■ Dataset records
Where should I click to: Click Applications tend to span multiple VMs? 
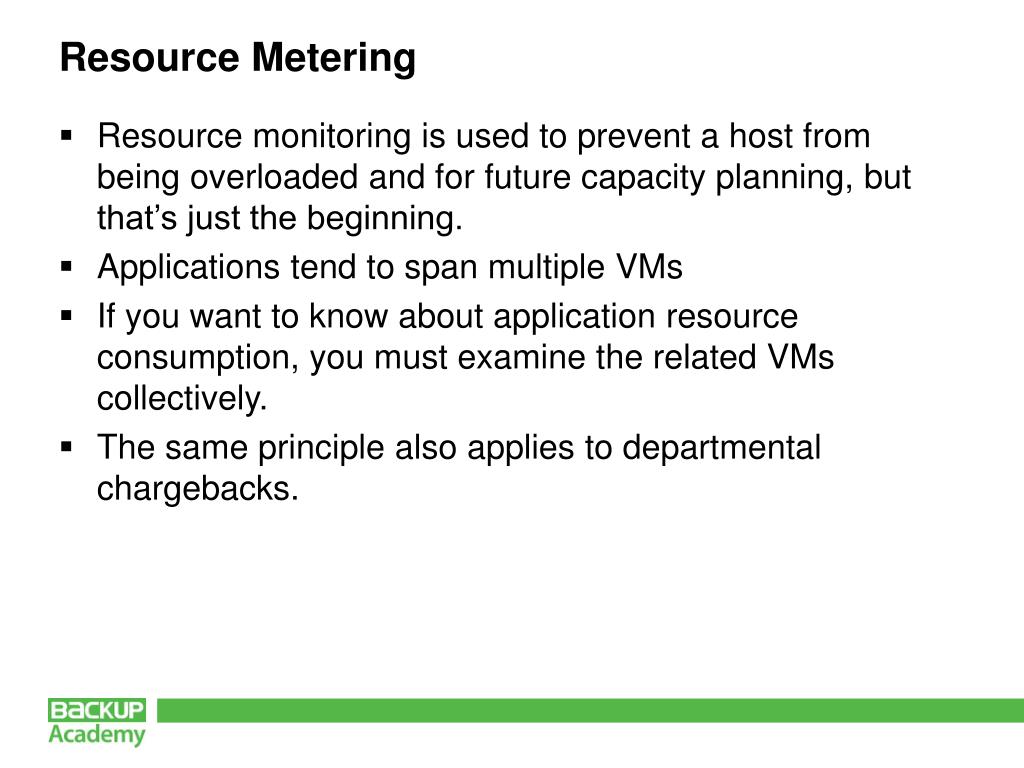point(390,267)
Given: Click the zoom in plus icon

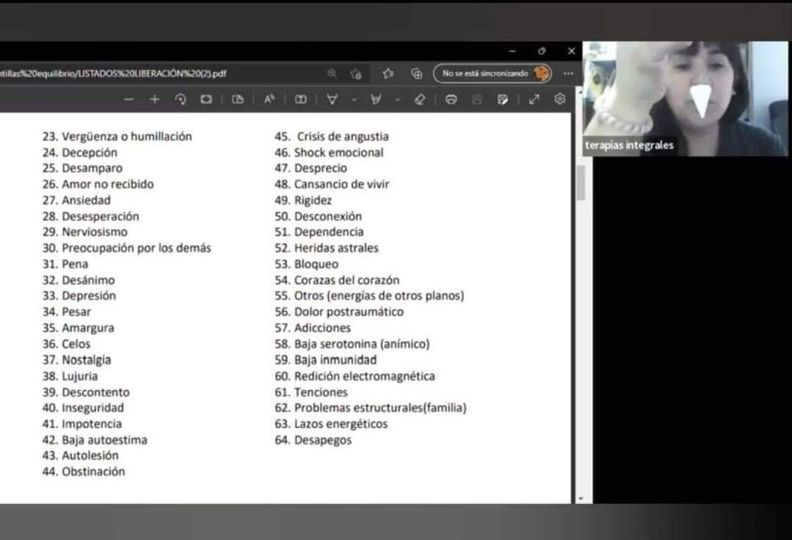Looking at the screenshot, I should (154, 99).
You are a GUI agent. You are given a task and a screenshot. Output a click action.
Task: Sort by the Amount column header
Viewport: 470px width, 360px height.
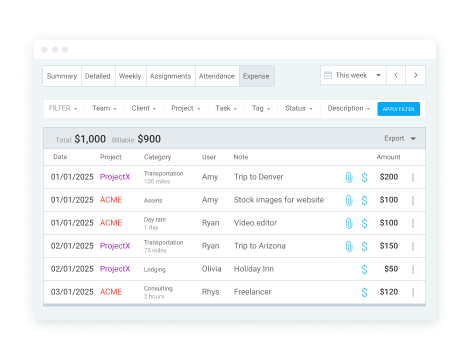[388, 157]
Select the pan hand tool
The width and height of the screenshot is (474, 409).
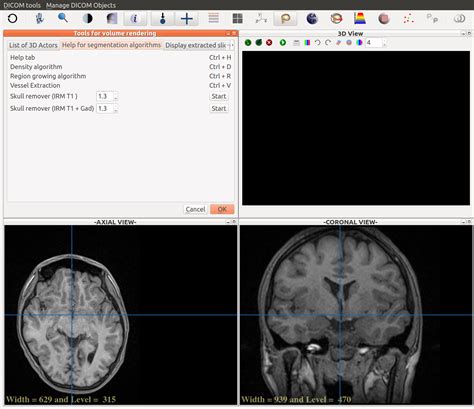coord(39,18)
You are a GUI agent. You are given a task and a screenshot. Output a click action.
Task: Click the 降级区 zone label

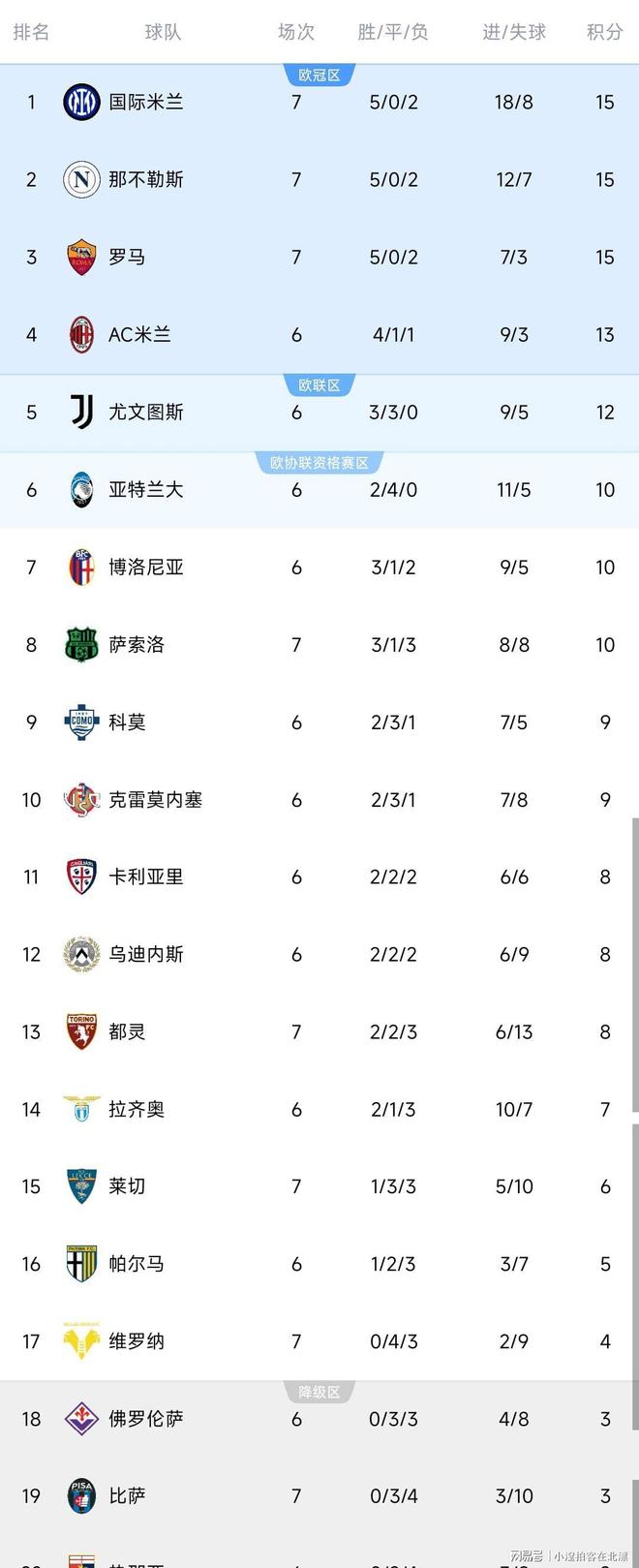[x=319, y=1392]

■ Task
The answer must be the full listing, restated word for word, with no pictures in it.

■ Written response
Where should I click to: Click Applications tend to span multiple VMs? 
point(390,267)
Given: Click the zoom in plus icon

Looking at the screenshot, I should (154, 99).
You are a GUI agent. You are given a task and a screenshot. Output a click action.
Task: Sort by the Amount column header
Viewport: 470px width, 360px height.
[388, 157]
Select the pan hand tool
The width and height of the screenshot is (474, 409).
coord(39,18)
You are a GUI agent. You are given a task and a screenshot. Output a click action.
Task: Click the 降级区 zone label

[x=319, y=1392]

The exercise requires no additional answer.